[Exercise instructions]:
Below are records with pictures. Transcribe exactly, and only, the lines from the line with "Hiking (24, 974)" to the line with "For every named", both ends included, but not the pictures.
··· Data section
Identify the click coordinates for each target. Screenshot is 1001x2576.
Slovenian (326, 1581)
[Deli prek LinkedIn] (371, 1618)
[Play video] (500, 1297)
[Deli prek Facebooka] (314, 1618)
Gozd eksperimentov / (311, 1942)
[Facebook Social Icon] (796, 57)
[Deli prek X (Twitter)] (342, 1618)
······
··· Data section
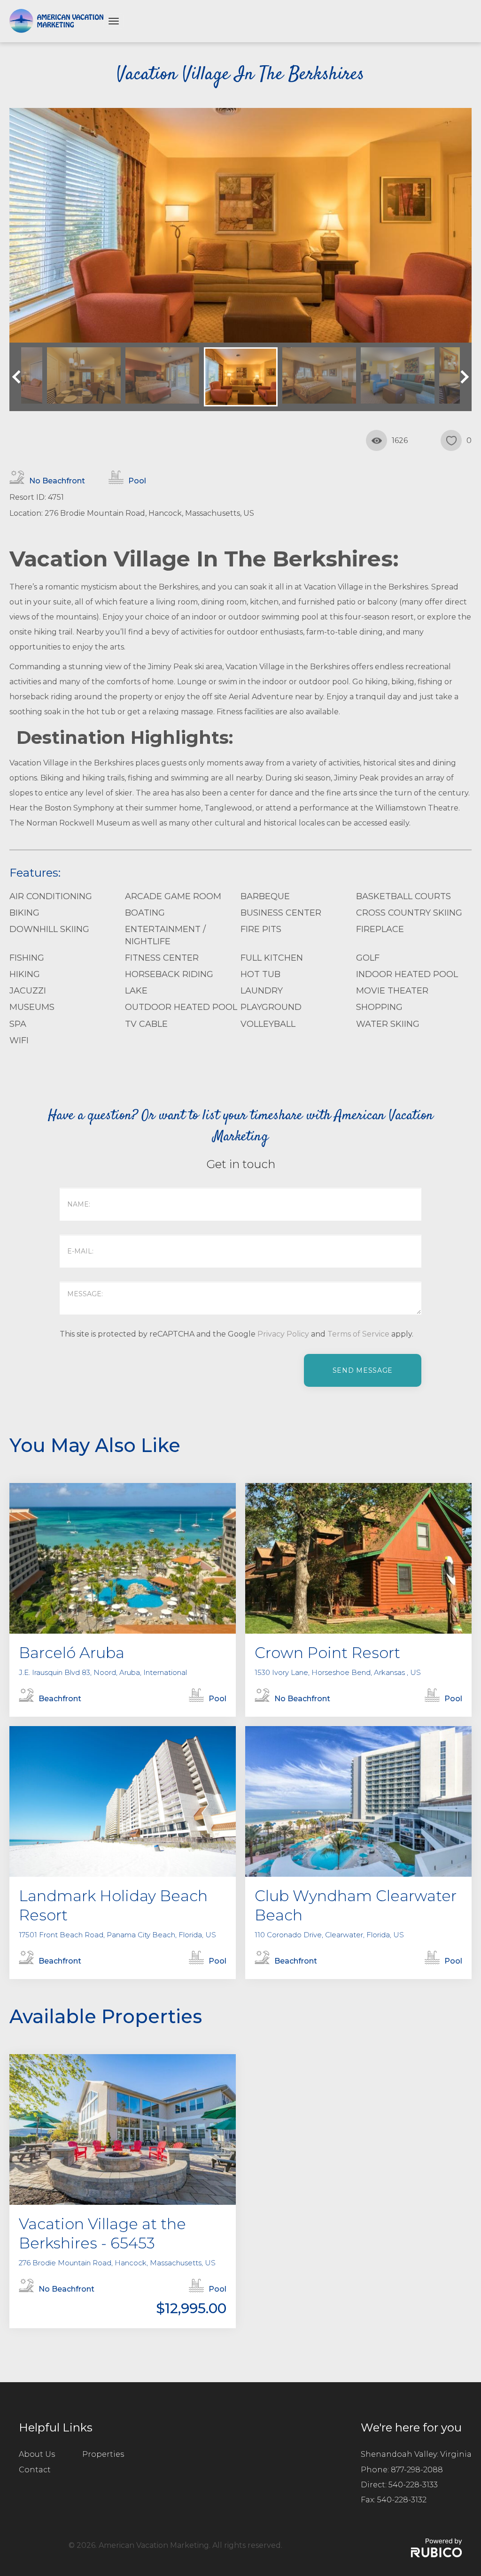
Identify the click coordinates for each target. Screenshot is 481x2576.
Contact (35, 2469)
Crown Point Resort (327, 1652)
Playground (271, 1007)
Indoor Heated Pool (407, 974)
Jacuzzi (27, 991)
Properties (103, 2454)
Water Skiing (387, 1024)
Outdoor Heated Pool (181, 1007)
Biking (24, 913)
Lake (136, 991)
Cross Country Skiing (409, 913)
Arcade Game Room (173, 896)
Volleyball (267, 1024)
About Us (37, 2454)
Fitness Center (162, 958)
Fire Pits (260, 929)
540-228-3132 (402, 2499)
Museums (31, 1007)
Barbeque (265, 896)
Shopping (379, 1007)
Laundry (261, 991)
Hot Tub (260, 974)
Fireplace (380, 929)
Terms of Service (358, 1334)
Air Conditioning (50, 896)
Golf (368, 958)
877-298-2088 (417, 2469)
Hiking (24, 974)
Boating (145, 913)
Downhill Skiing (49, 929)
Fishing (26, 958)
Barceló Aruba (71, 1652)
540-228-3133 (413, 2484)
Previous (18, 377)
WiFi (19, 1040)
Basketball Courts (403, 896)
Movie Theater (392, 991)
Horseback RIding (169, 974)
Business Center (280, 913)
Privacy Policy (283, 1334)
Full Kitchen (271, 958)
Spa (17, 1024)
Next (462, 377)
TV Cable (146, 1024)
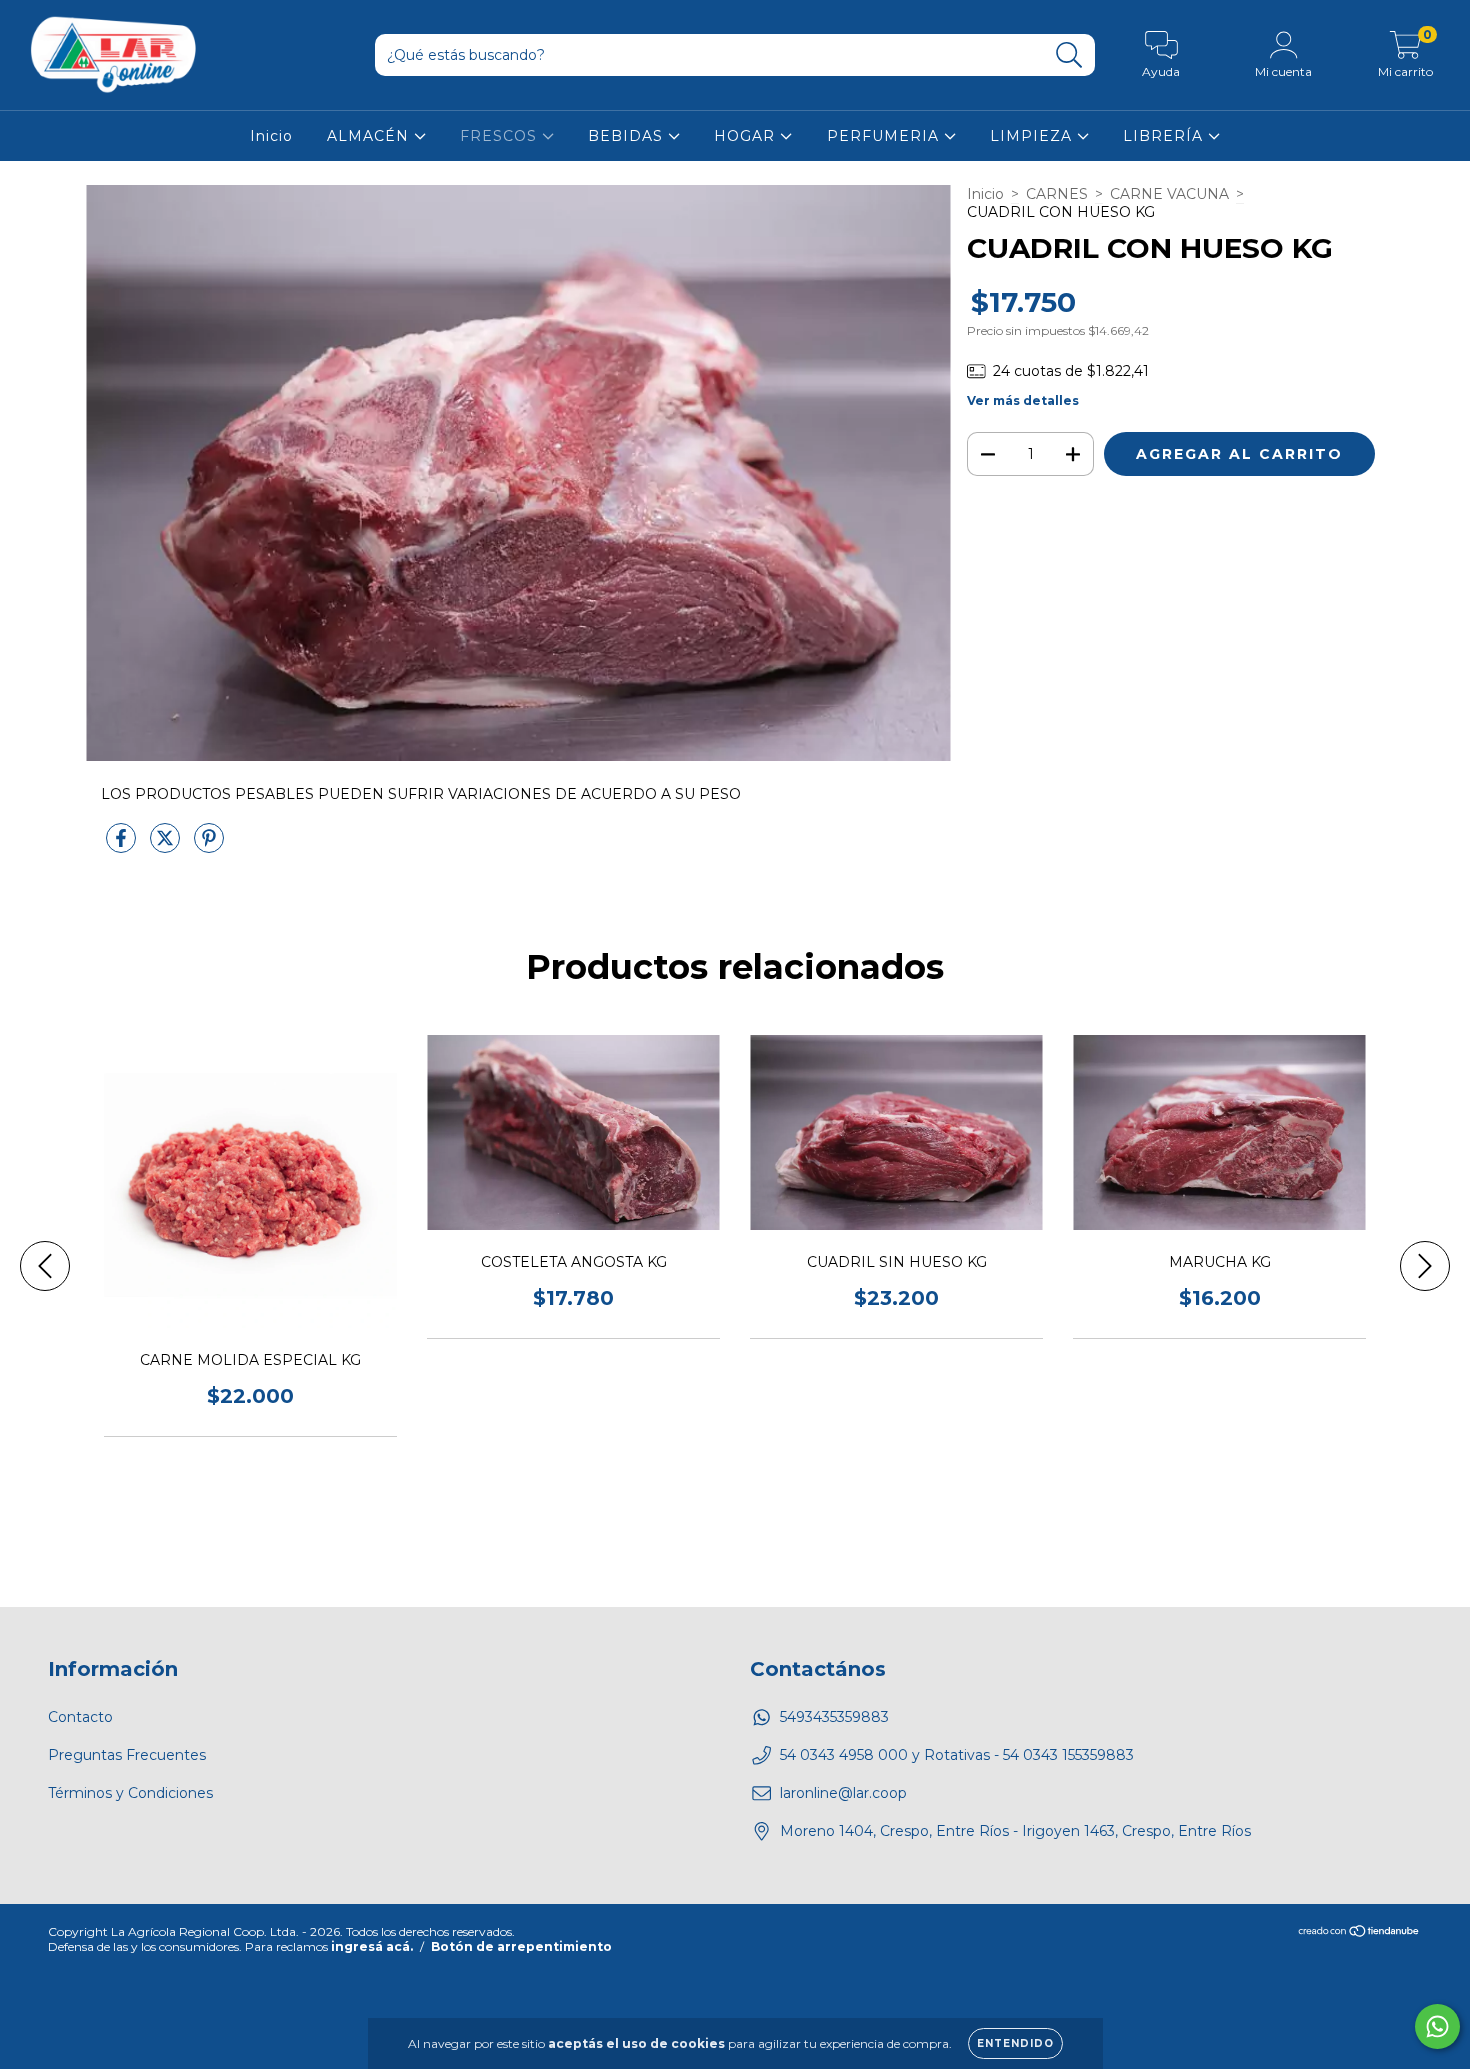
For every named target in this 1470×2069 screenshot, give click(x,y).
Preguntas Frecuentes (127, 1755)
······
[Solution for this problem]:
Hiking (24, 974)
Boating (145, 913)
Downhill Skiing (49, 929)
Fishing (26, 958)
Barceló Aruba (71, 1652)
540-228-3133 (413, 2484)
Previous (18, 377)
WiFi (19, 1040)
Basketball Courts (403, 896)
Movie Theater (392, 991)
Horseback RIding (169, 974)
Business Center (280, 913)
Privacy Policy (283, 1334)
Full Kitchen (271, 958)
Spa (17, 1024)
Next (462, 377)
TV Cable (146, 1024)
For every named target in this 1470×2069 screenshot, give click(x,y).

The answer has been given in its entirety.